▸ **Data to process**

----

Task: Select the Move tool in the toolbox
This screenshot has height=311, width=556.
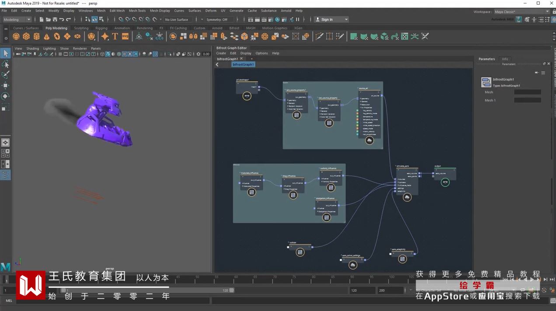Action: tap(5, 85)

----

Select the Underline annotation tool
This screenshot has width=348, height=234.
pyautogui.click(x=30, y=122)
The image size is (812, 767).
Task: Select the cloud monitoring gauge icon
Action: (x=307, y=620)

----

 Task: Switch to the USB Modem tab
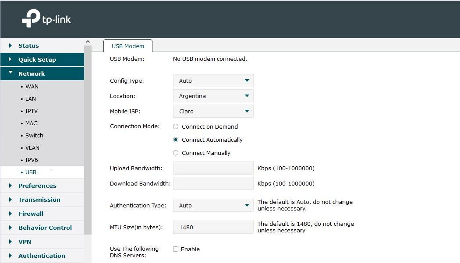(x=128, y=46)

----

▸ **What to produce**
For each line in the entries that holds "tool", return that line.

▸ **Your response**
Task: Select the Move tool in the toolbox
Select the Underline annotation tool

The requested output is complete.